A group of Sri Lankan detainees at a Japanese immigration detention centre have been on hunger strike for more than a week, demanding to be released and protesting the mysterious death of an African deportee, AFP reported.
Some 70 detainees -- many of them Sri Lankans and Pakistanis -- have refused food since May 10, also seeking to highlight suicides there by a Brazilian and a South Korean inmate, say their outside supporters.
The protest comes after UN rights envoy Jorge Bustamante in March raised concerns about Japan's often years-long detentions of illegal migrants, including parents with children as well as rejected asylum seekers.
"Those in the centre suffer such mental stress from being confined for so long," said Kimiko Tanaka, a member of a local rights group, about the East Japan Immigration Centre in Ushiku, northeast of Tokyo.
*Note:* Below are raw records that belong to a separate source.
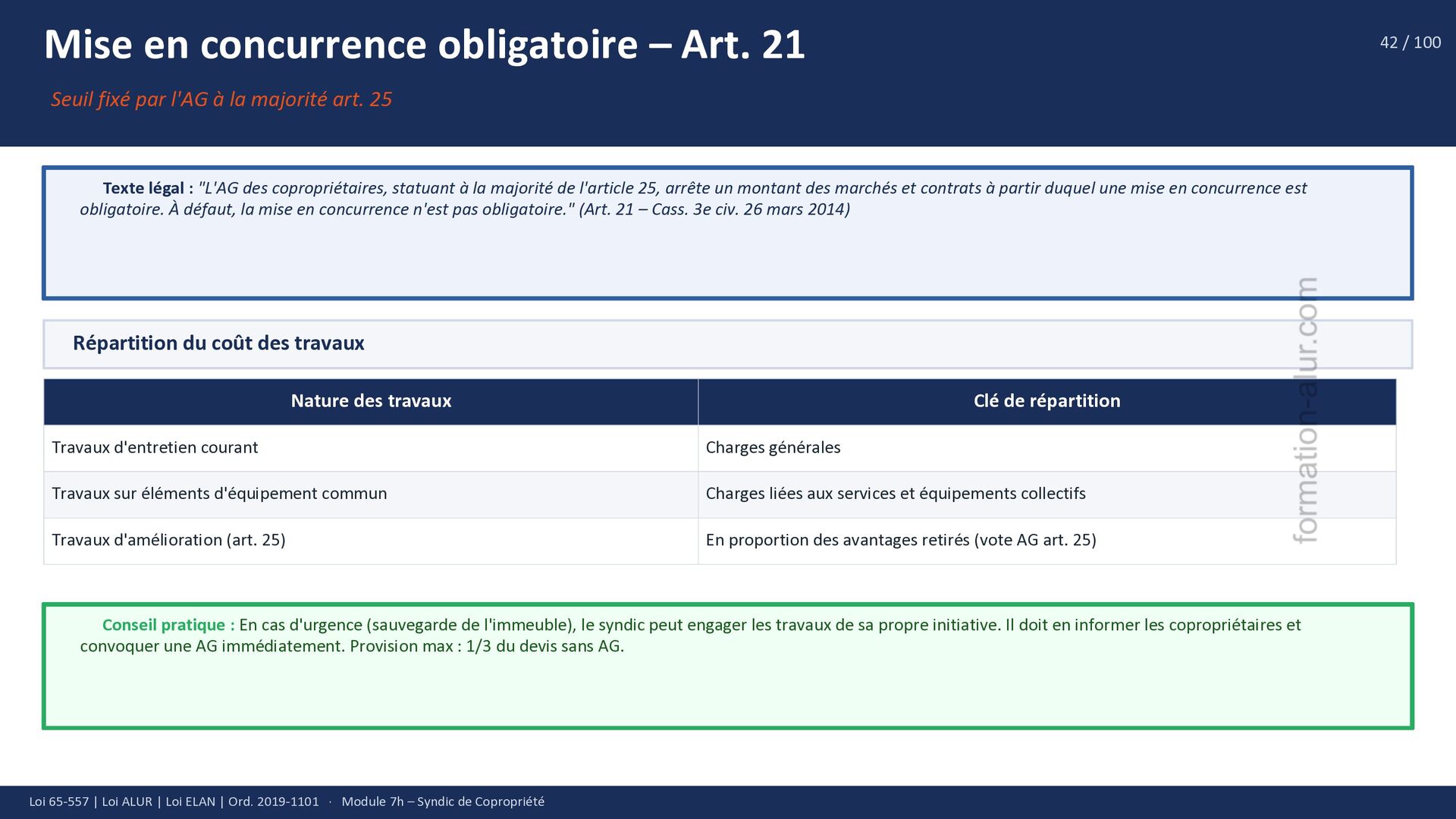Image resolution: width=1456 pixels, height=819 pixels.
Task: Click the formation-alur.com watermark
Action: [1305, 410]
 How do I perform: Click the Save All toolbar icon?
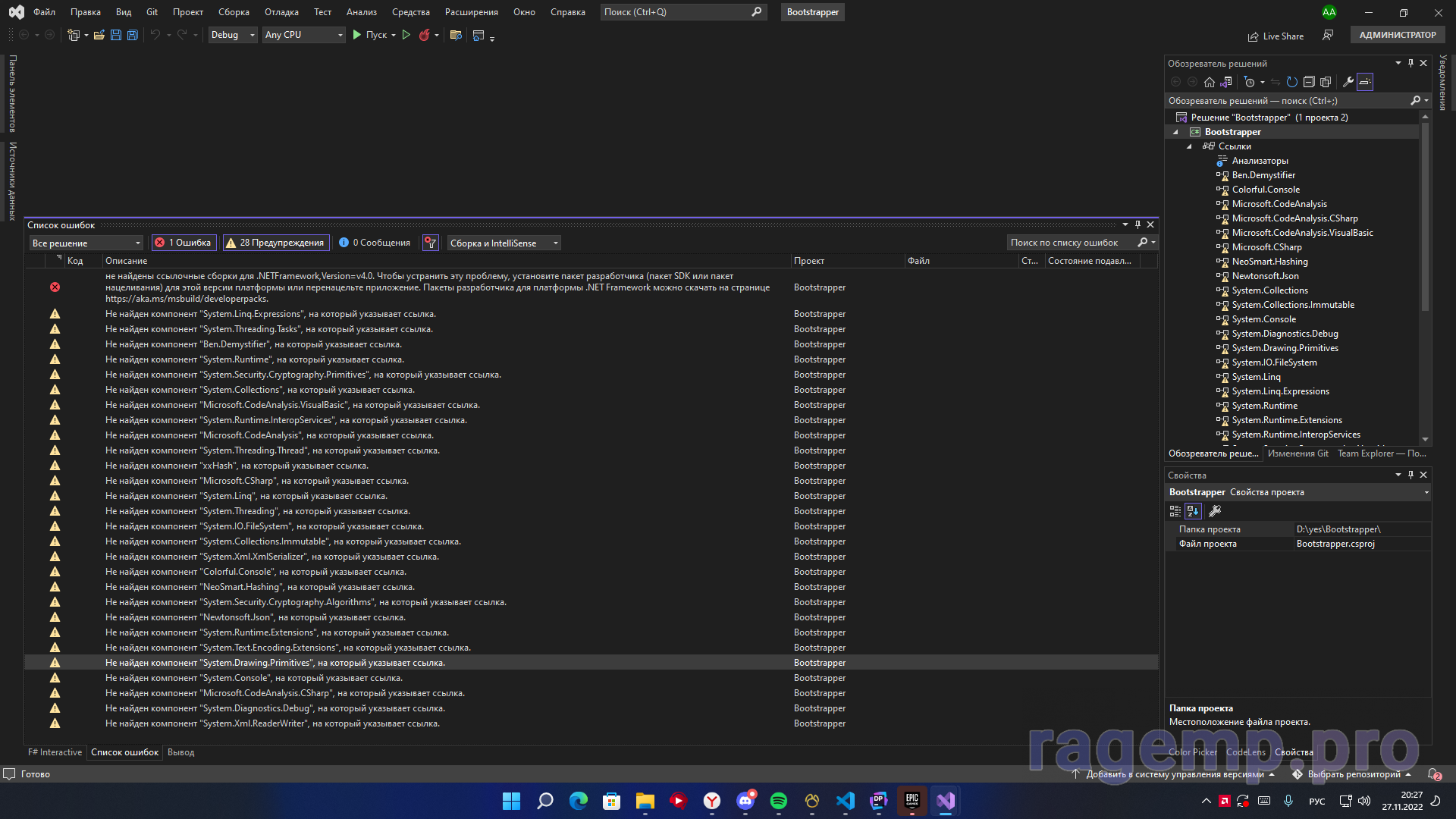tap(132, 35)
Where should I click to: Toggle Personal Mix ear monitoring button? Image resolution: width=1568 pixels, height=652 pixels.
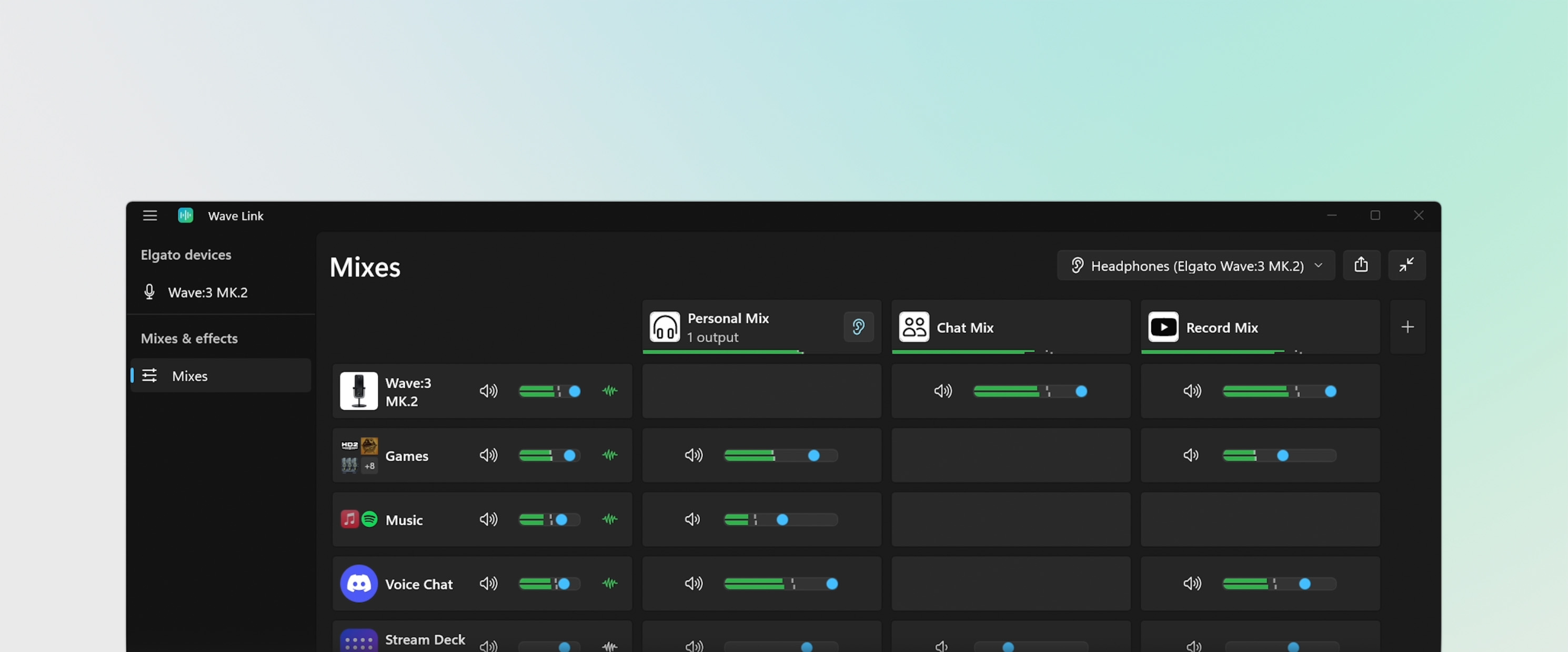858,327
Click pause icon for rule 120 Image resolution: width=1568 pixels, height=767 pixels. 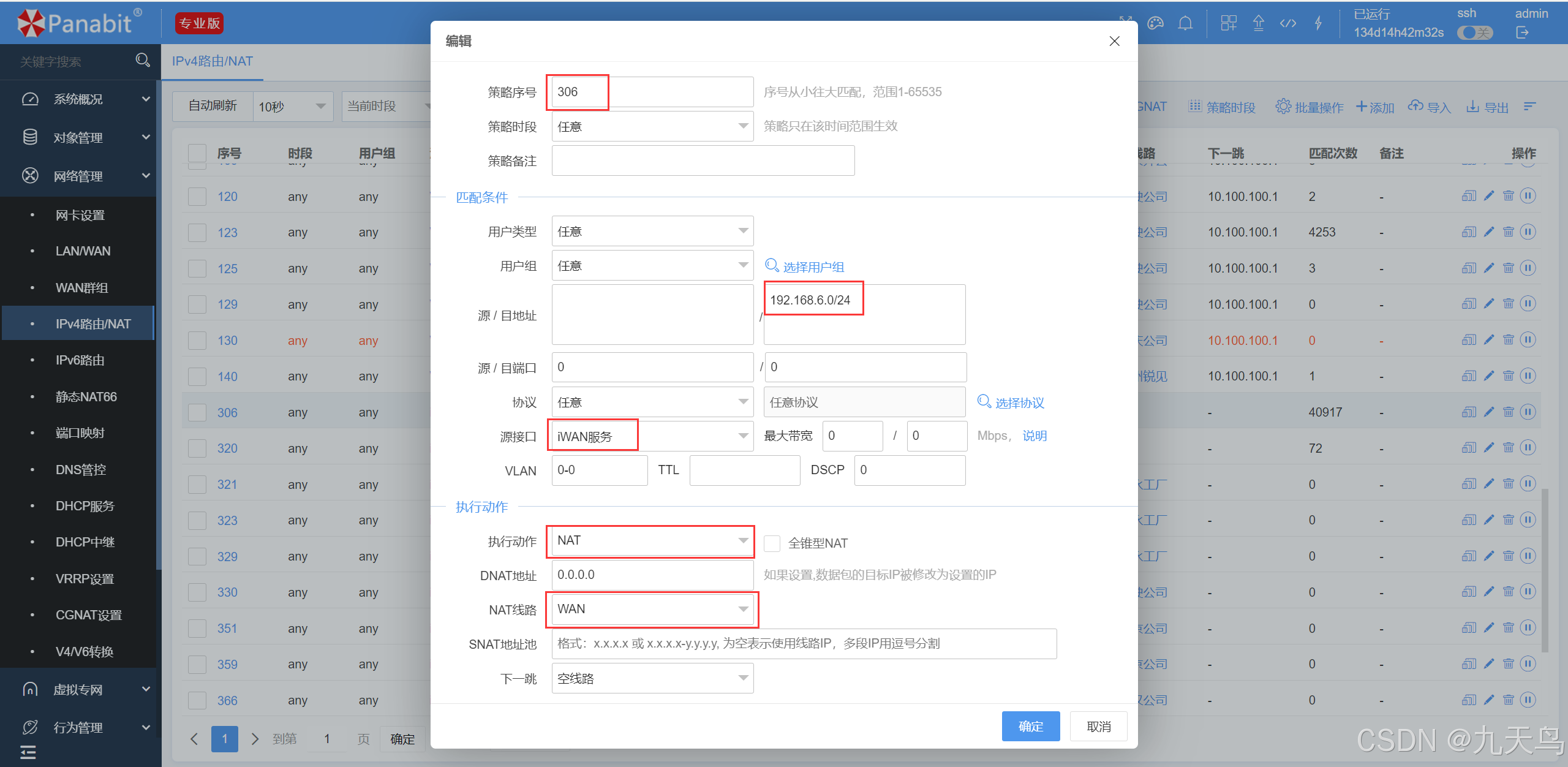1528,196
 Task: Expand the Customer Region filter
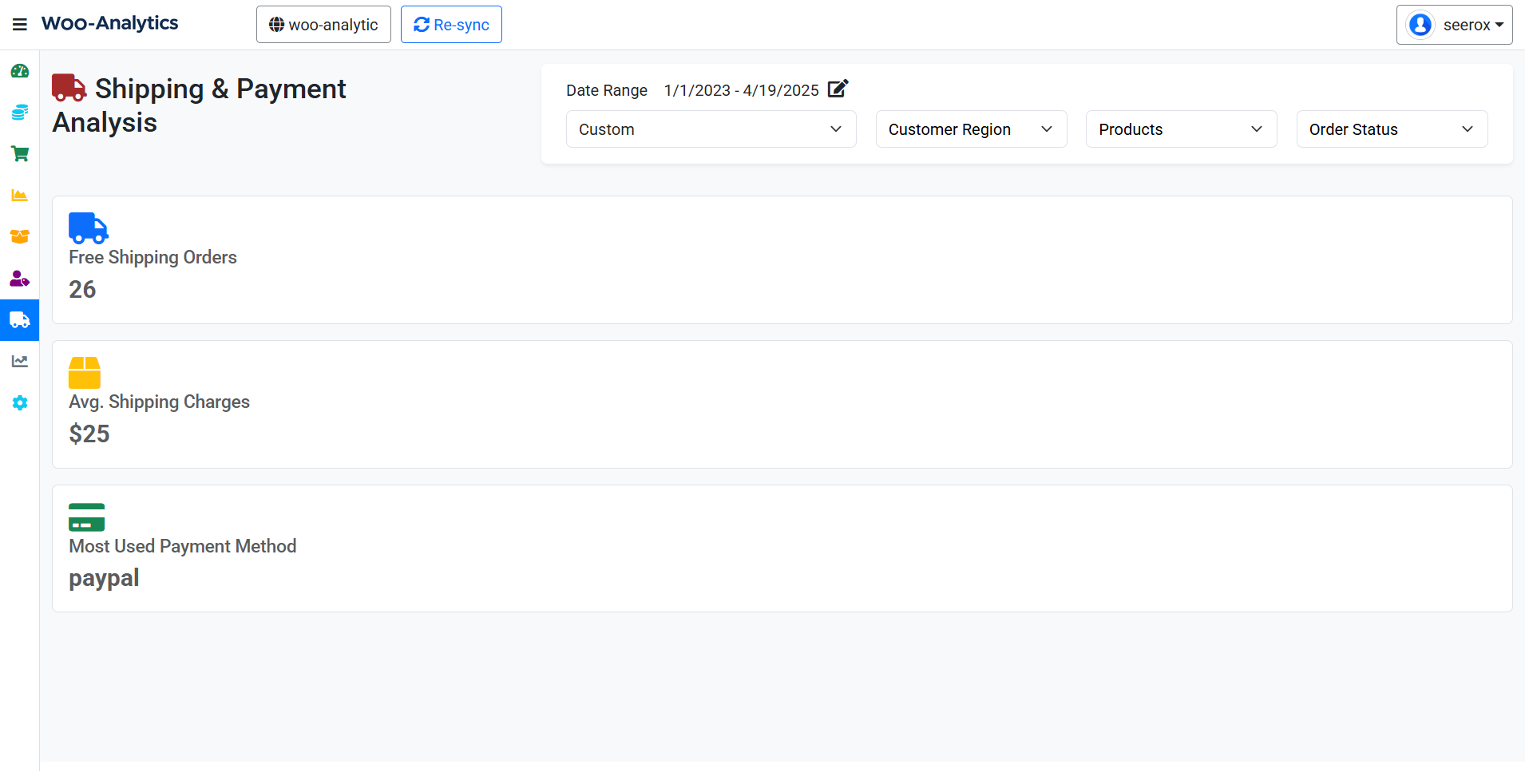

Japan keeps tight control on immigration and last year, despite generous overseas aid for refugees, granted political asylum to just 30 people.
The hunger strike protesters said in a statement that "foreigners are the same human beings as Japanese" and claimed that conditions are severe and their freedom to practise their religions is being curtailed.
"The Immigration Bureau has forced asylum seekers to leave voluntarily by confining them for a long time, making them give up on their religion, weakening their will and torturing their body and soul," they said. "Japan, a democratic country, must not do such a thing, no matter what."
The protest erupted weeks after a Ghanaian man, Abubakar Awudu Suraj, died in unexplained circumstances in March as Japanese immigration officials escorted the restrained man onto an aircraft bound for Cairo. Last year 1,388 people, including 568 Myanmar and 234 Sri Lankan nationals, sought refuge in Japan, AFP reported.